Mesmo assim, já dizia Winston Churchill que “A democracia é o pior dos regimes políticos, mas não há nenhum sistema melhor que ela”. Deve-se sempre ter em mente que a democracia não é o sistema de escolha dos governos melhores, mas dos governos menos piores. Isto significa que não existem políticos perfeitos, governantes perfeitos, pois não existem pessoas perfeitas. Só há um que é bom e perfeito: Deus (Mateus 5.48 e Marcos 10.18). Então, em face desta verdade, deve-se exercer a democracia com responsabilidade; do contrário, com fizeram aqueles judeus, as consequências se arrastarão por gerações.

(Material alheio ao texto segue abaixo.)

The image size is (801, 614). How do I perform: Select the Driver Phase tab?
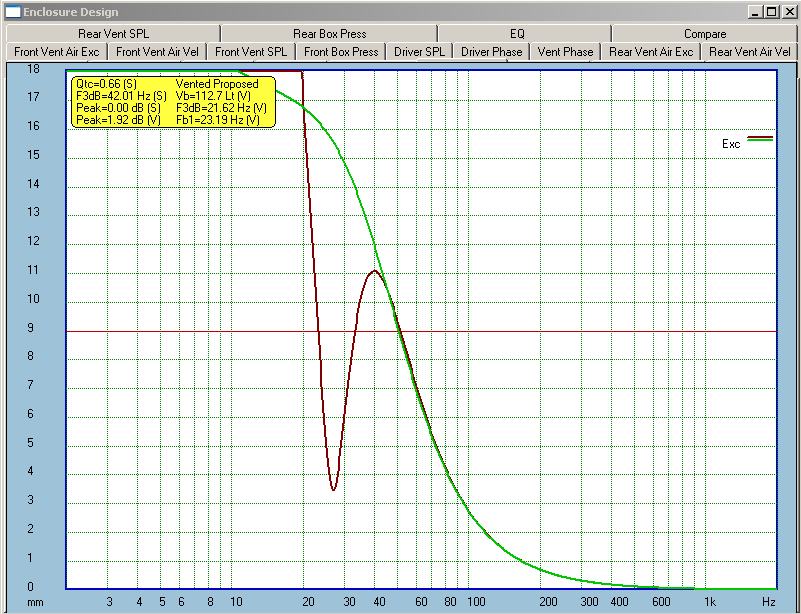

Por fim, no versículo 26 tem-se o emblemático caso de injustiça e de impunidade que deu a liberdade ao ladrão Barrabás e levou o Justo Jesus à maldita pena de morte. Será que isto ainda acontece nos dias atuais? Por óbvio que sim (Ver LAMBERT, Jean-Marie & FREYESLEBEN, Márcio Luís Chila. Um Ministério Público para rir ou chorar. Londrina-PR: Editora E.D.A., 2020, passim. DIP, Andrea. Em nome de quem? Rio de Janeiro: Civilização Brasileira, 2ª ed., 2019, passim. SANTANA, Uziel. Um cristão do Direito num país torto. Campina Grande-PB: Visão Cristocêntrica Publicações, 2012, passim). Mas, tudo fruto das más escolhas eleitorais do povo, que elege parlamentares que produzem leis frouxas que permitem que ladrões sejam soltos com facilidade e fruto das escolhas de supremos ministros por governantes popularmente eleitos, que julgam e condenam inocentes, “entregando-os para serem crucificados” (presos). É a “síndrome de Pilatos, Barrabás e a turba” contaminando o processo de representação popular do Direito Eleitoral brasileiro.
Por fim, esta crise de representatividade tem gerado verdadeiros “monstros políticos”, homens e mulheres que se elegem e, depois, desprezam todos os ideais dos eleitores que os elegeram. Tomam para si os mandatos políticos e fazem o que bem entendem, votam no que bem entendem, criam leis totalmente dissociadas dos interesses do povo, enfiam goela abaixo do eleitorado políticas públicas que não passam nem perto dos interesses da sociedade que os elegeram.
Ainda, esta crise crônica de representatividade isola os representantes eleitos do povo que os elegeu de forma até mesmo pragmática como, por exemplo, do próprio acesso ao gabinete físico do representante político, de seus assessores e até mesmo, absurdamente, de comunicação telefônica. Isto é notório, por demais sabido de todo o eleitorado.
Mas, parece que tudo se repete há milênios, pois, aquela turba que pediu a crucificação de Jesus e a libertação de Barrabás, estava manipulada, estava comprada, estava corrompida. Hoje parece que ninguém se emenda. Tudo está muito parecido. Que Deus tenha misericórdia de nós!